• [Task instructions]:
**a)** Answer these questions from the North Cotabato article:
(i) About how many armed men did the police and the 7th Infantry Battalion clash with?
(ii) On what date did the escapees flee the North Cotabato District Jail?
(iii) In which villages did the displaced villagers stay overnight?
**b)** Transcribe part of the North Cotabato article. Begin at the words "More than 100" and stop after "conflict broke out.".

[Provided text Boundary: Start]

Sunday, January 29, 2017

Families displaced by armed hostilities in North Cotabato return home, official says

From the Philippine News Agency (Jan 28): Families displaced by armed hostilities in North Cotabato return home, official says

Civilians displaced by armed hostilities between government forces and suspected jail fugitives and armed lawless elements in a village in Matalam, North Cotabato have returned home, officials said Saturday.

More than 100 families from the sub-village of Imelda in Barangay Taguranao, Matalam, North Cotabato fled their homes Friday after joint police and elements of the 7th Infantry Battalion clashed with about 50 armed men.

The clash resulted in the injury of two soldiers but police believed the lawless elements group also suffered casualties.

They were believed to be armed men protecting some of the escapees who fled the North Cotabato District Jail on Jan. 5 after gunmen, led by Esmael Nasser alias Commander Derbi, attacked the jail compound and rescued a drug lord.

Robert Harder, village chair of Taguranao said the villagers who fled homes stayed overnight in the villages of Alimodian and Minaning, also in Matalam.

Aside from residents of Taguranao, residents of adjacent village of Tamped also fled after the conflict broke out.

[Provided text Boundary: End]
[Excerpted records Boundary: Start]

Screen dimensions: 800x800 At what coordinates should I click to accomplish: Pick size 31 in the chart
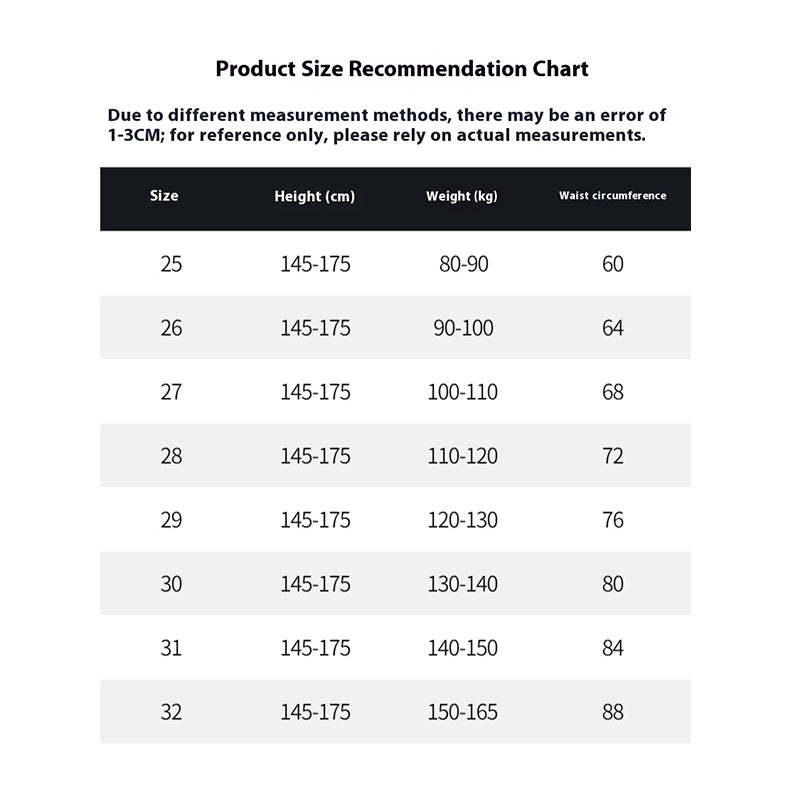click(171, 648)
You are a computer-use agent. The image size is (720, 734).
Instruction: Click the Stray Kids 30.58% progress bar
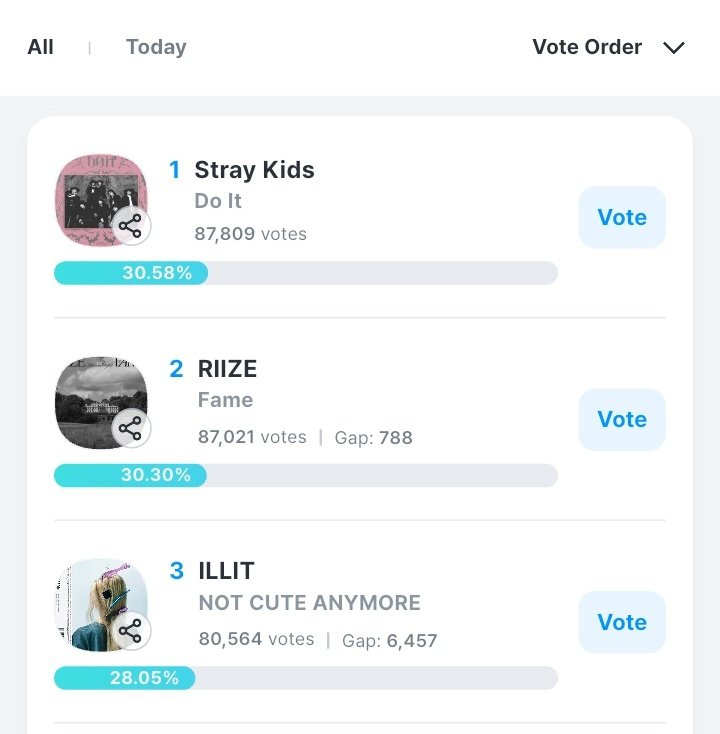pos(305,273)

[Excerpted records Boundary: End]
[Excerpted records Boundary: Start]

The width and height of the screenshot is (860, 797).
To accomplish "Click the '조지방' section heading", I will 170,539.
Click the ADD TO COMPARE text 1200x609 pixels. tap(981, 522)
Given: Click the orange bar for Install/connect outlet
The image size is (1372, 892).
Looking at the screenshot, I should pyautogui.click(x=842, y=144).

[Excerpted records Boundary: End]
[Excerpted records Boundary: Start]

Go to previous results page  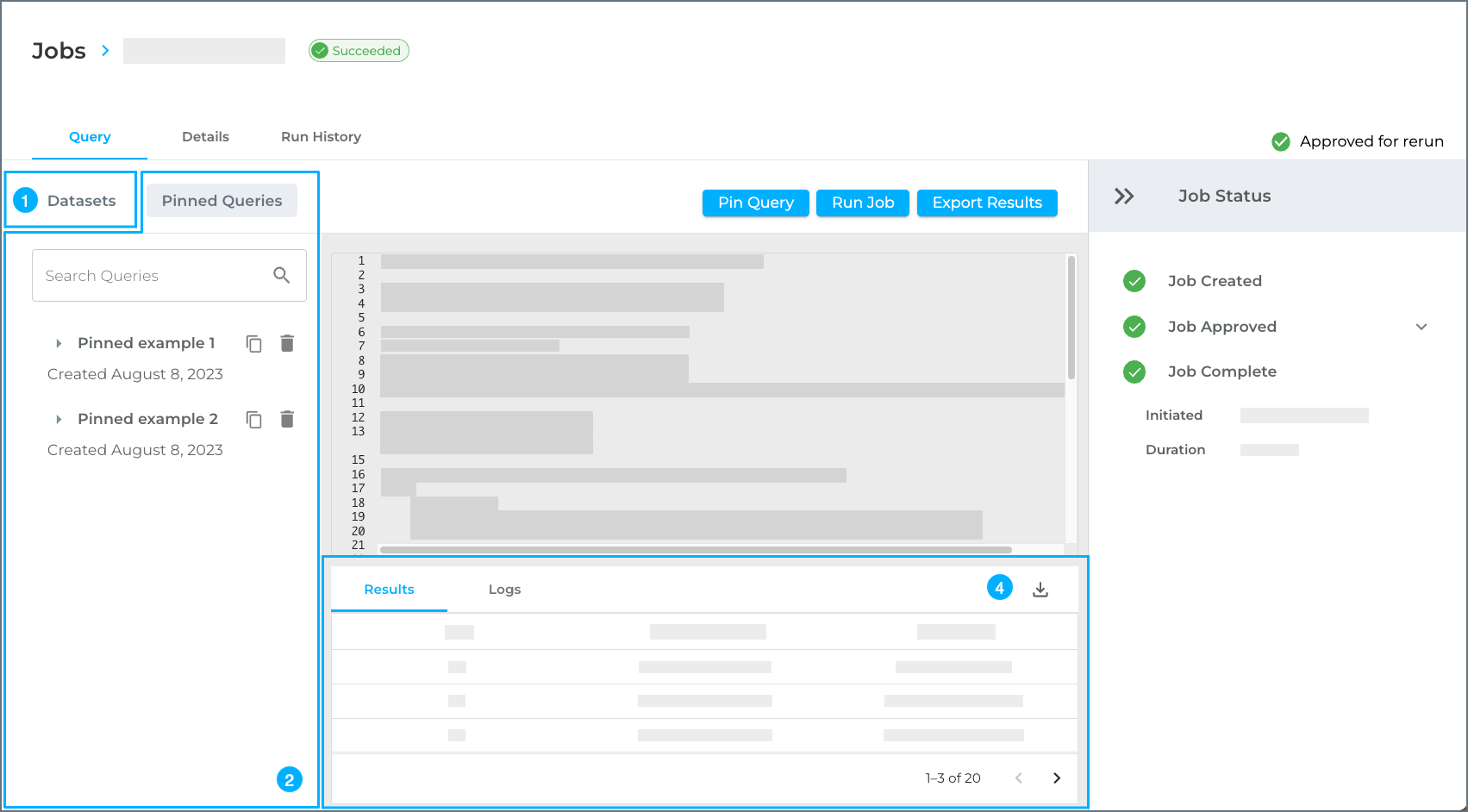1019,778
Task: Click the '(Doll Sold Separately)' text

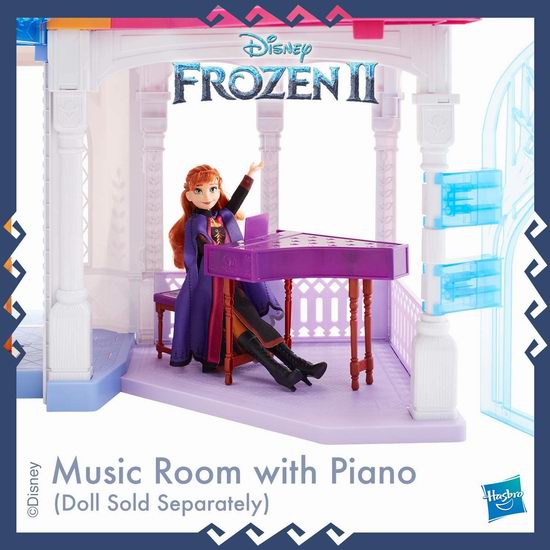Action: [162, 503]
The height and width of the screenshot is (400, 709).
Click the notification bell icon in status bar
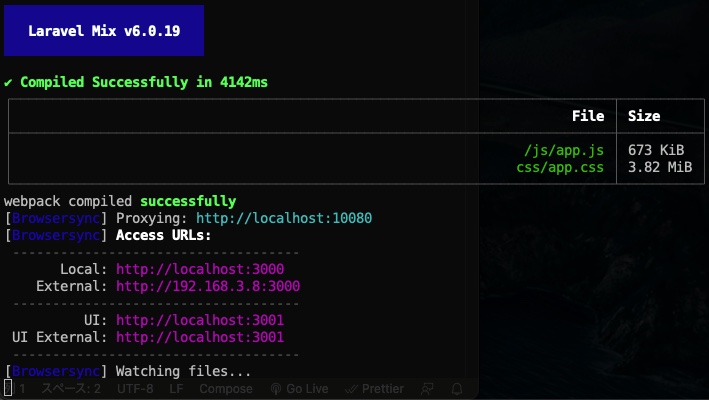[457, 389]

[Excerpted records Boundary: End]

• [Solutions to the problems]:
**a)**
(i) About 50 armed men.
(ii) Jan. 5.
(iii) Alimodian and Minaning, also in Matalam.

**b)**
More than 100 families from the sub-village of Imelda in Barangay Taguranao, Matalam, North Cotabato fled their homes Friday after joint police and elements of the 7th Infantry Battalion clashed with about 50 armed men.

The clash resulted in the injury of two soldiers but police believed the lawless elements group also suffered casualties.

They were believed to be armed men protecting some of the escapees who fled the North Cotabato District Jail on Jan. 5 after gunmen, led by Esmael Nasser alias Commander Derbi, attacked the jail compound and rescued a drug lord.

Robert Harder, village chair of Taguranao said the villagers who fled homes stayed overnight in the villages of Alimodian and Minaning, also in Matalam.

Aside from residents of Taguranao, residents of adjacent village of Tamped also fled after the conflict broke out.